Key points
- The Centre for the Promotion of Private Enterprise (CPPE) has cautioned against the Senate’s proposal to ban textile imports for five years.
- CPPE says the move could disrupt key industries, threaten millions of jobs and fail to revive the local textile sector.
- The organisation argues that Nigeria’s textile industry’s decline is driven by structural challenges rather than import competition.
- It recommends improving local competitiveness through financing, infrastructure, technology and support for cotton production.
- The Senate says the proposed ban is intended to protect domestic cotton farmers and textile manufacturers.
Main story
The Centre for the Promotion of Private Enterprise (CPPE) has warned that the Senate’s proposed five-year ban on textile imports could create significant economic disruptions without addressing the underlying problems facing Nigeria’s textile industry.
The Chief Executive Officer of CPPE, Dr Muda Yusuf, gave the warning in a statement issued in Lagos while reacting to the Senate’s resolution urging the Federal Government to prohibit textile fabric imports for an initial period of five years.
The proposed ban, sponsored by Sen. Sunday Katung, is intended to create a protected market for domestic cotton farmers and local textile mills to expand production.
However, Yusuf argued that while reviving Nigeria’s textile industry was a worthy objective, an outright import ban would likely create more economic challenges than benefits.
According to him, the sector’s decline has been driven primarily by structural issues, including high energy costs, poor infrastructure, expensive financing, obsolete technology, logistics bottlenecks, smuggling and policy inconsistency rather than import competition.
He warned that restricting textile imports would disrupt Nigeria’s fashion, garment, tailoring, furniture and interior design industries, all of which depend heavily on imported fabrics as production inputs.
Yusuf said Nigeria’s fashion, garment-making and tailoring industry, valued at about N10 trillion, supports an estimated 10 million livelihoods and generates substantial domestic value through design, tailoring, branding, embroidery, merchandising and retailing.
“Restricting textile imports would increase production costs, reduce consumer choice and threaten thousands of micro, small and medium enterprises engaged in fashion, tailoring and garment manufacturing,” he said.
He added that the furniture and interior design industry, valued at about N7 trillion, also relies on imported textile materials, warning that supply disruptions would weaken manufacturers’ competitiveness.
Yusuf noted that imported textile fabrics already attract combined Import Duty and Import Adjustment Tax of between 35 per cent and 45 per cent, yet the existing tariff protection has not restored the competitiveness of local textile producers.
“The core problem lies in production economics rather than import penetration. An import ban addresses the symptom while leaving the underlying causes unresolved,” he said.
He also argued that domestic textile manufacturers currently lack the capacity to meet the quantity, quality and variety of fabrics required by downstream industries.

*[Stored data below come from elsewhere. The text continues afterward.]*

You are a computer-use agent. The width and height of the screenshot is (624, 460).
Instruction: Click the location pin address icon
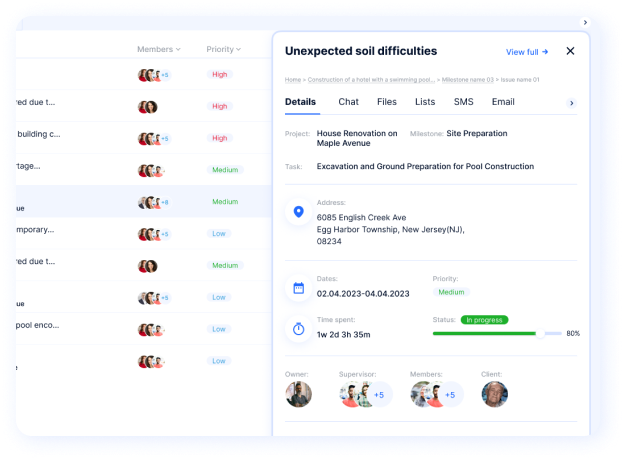pyautogui.click(x=298, y=212)
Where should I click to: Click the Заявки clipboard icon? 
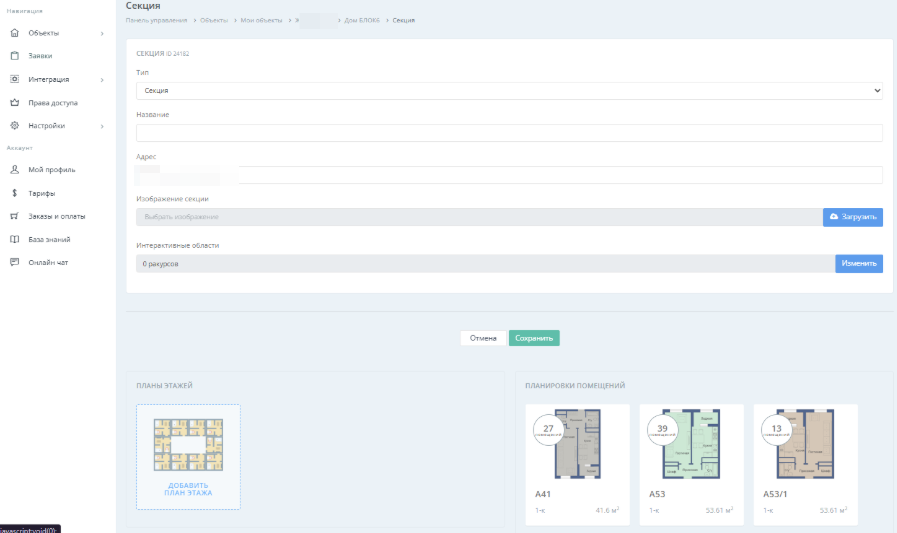[15, 56]
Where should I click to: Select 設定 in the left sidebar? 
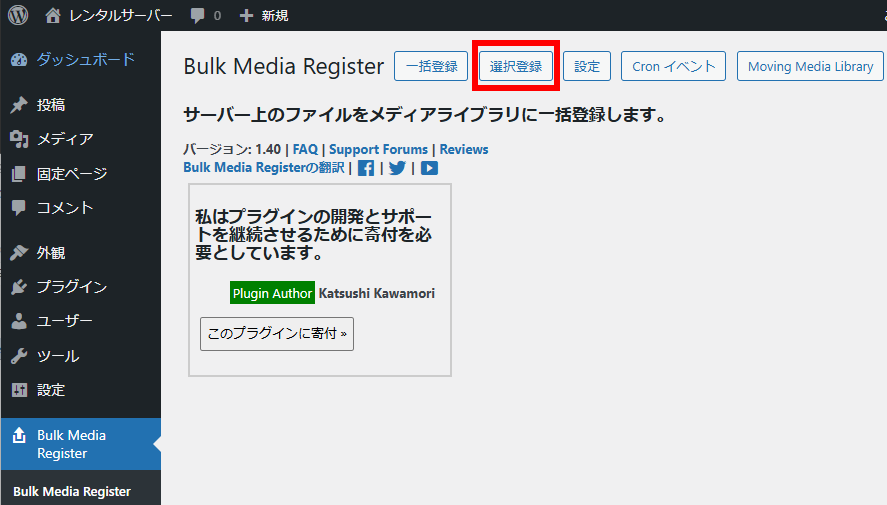pyautogui.click(x=51, y=390)
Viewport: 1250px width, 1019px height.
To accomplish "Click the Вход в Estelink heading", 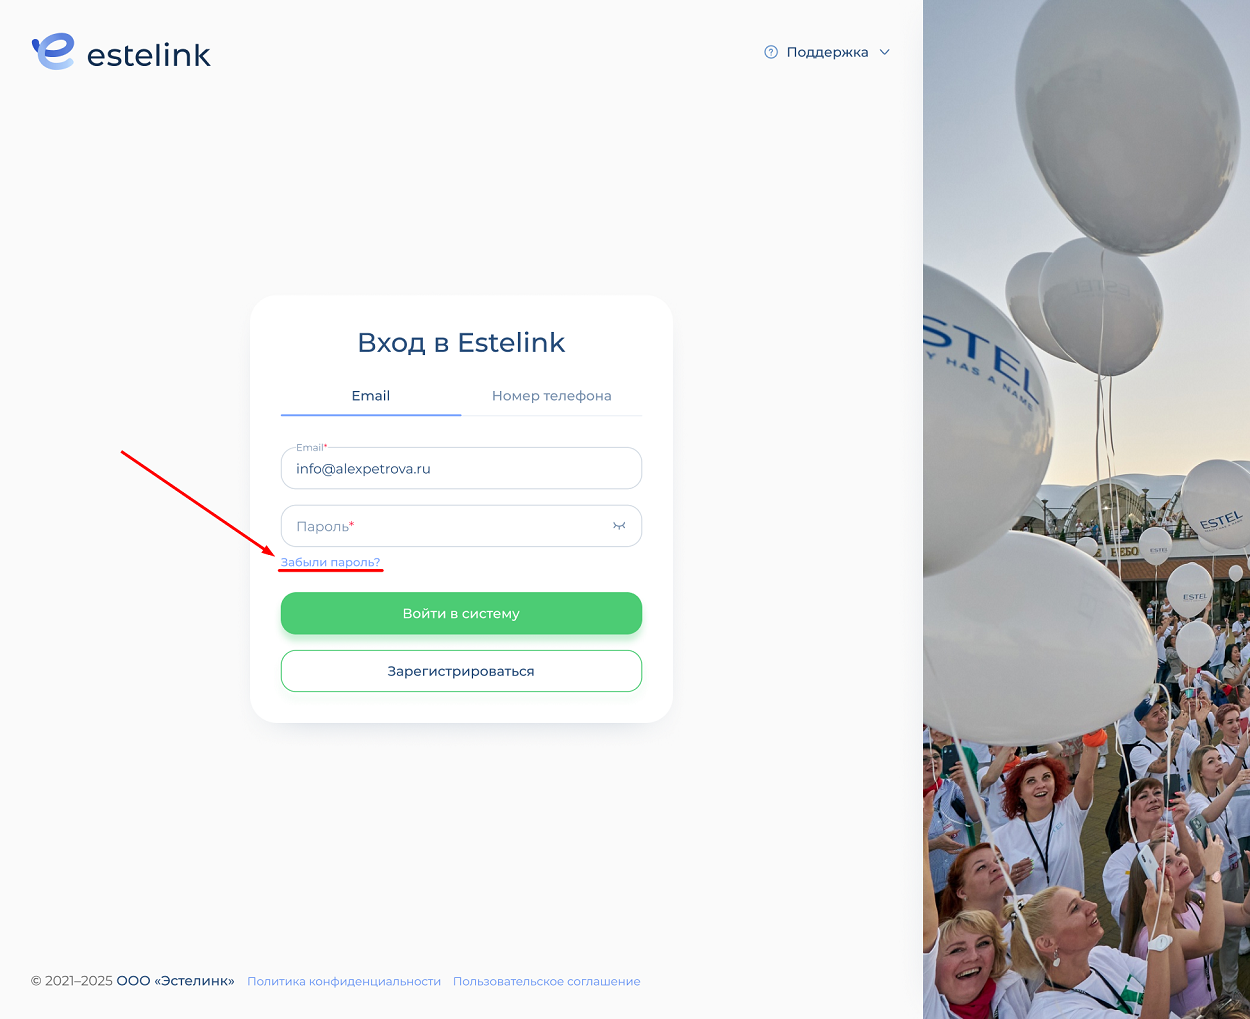I will pyautogui.click(x=461, y=343).
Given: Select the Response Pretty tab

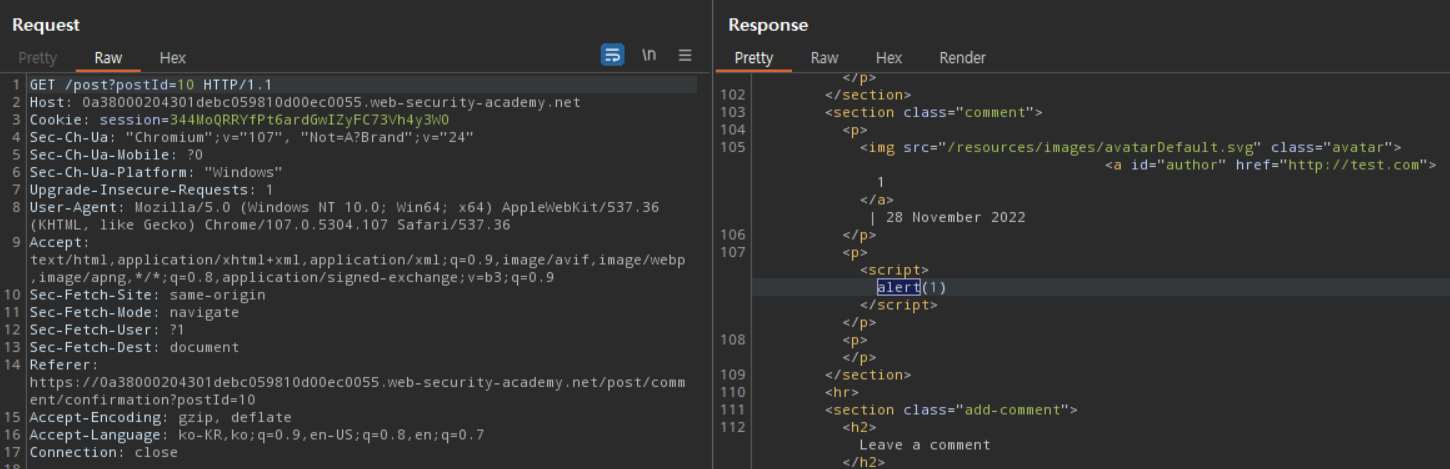Looking at the screenshot, I should pyautogui.click(x=753, y=58).
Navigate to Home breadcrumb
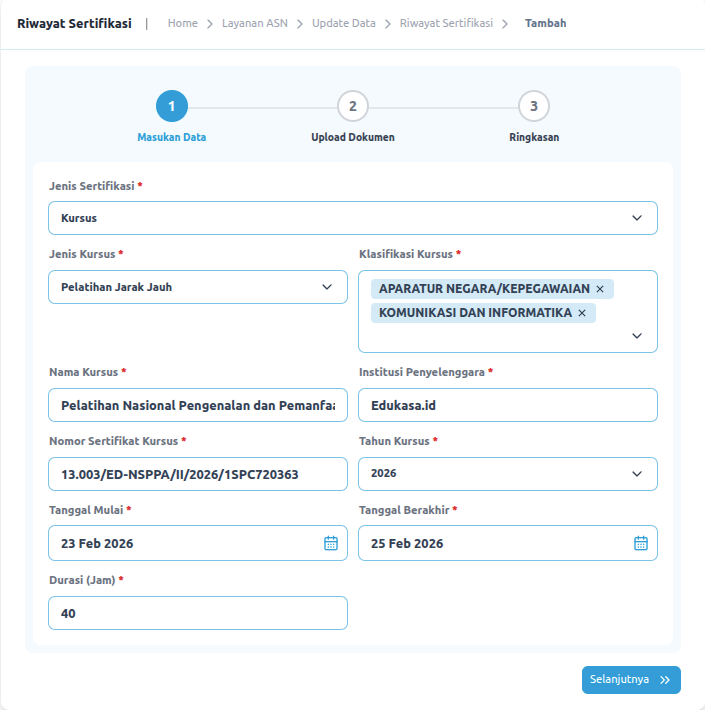This screenshot has width=705, height=710. tap(183, 23)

Instead of imposing an import ban, Yusuf advocated a comprehensive value-chain strategy that includes reviving domestic cotton production through improved security, mechanisation, better seedlings and guaranteed off-take arrangements.
He also called for affordable long-term financing, access to modern production technology, reliable electricity, stronger border enforcement against smuggling and the establishment of a Textile Competitiveness Fund financed through textile-related import tax revenues.
In addition, he urged the government to prioritise locally produced textiles and garments for uniforms used by the military, paramilitary agencies, schools and other public institutions.
The issues
Nigeria’s textile industry has struggled for decades due to high production costs, weak infrastructure, smuggling and inconsistent policies. While import restrictions could provide temporary protection for local manufacturers, industry experts warn that without addressing structural constraints, such measures may increase costs for downstream industries, encourage smuggling and weaken sectors that employ millions of Nigerians.
What’s being said
“Restricting textile imports would increase production costs, reduce consumer choice and threaten thousands of micro, small and medium enterprises engaged in fashion, tailoring and garment manufacturing.” — Dr Muda Yusuf
“The core problem lies in production economics rather than import penetration. An import ban addresses the symptom while leaving the underlying causes unresolved.” — Dr Muda Yusuf
What’s next
The Federal Government will decide whether to act on the Senate’s recommendation. Meanwhile, industry stakeholders are expected to continue debating whether protecting local manufacturers through import restrictions or improving competitiveness through structural reforms offers a more sustainable path to reviving Nigeria’s textile industry.
Bottom line
CPPE says reviving Nigeria’s textile sector requires addressing structural weaknesses rather than imposing an import ban that could disrupt larger downstream industries and threaten millions of jobs.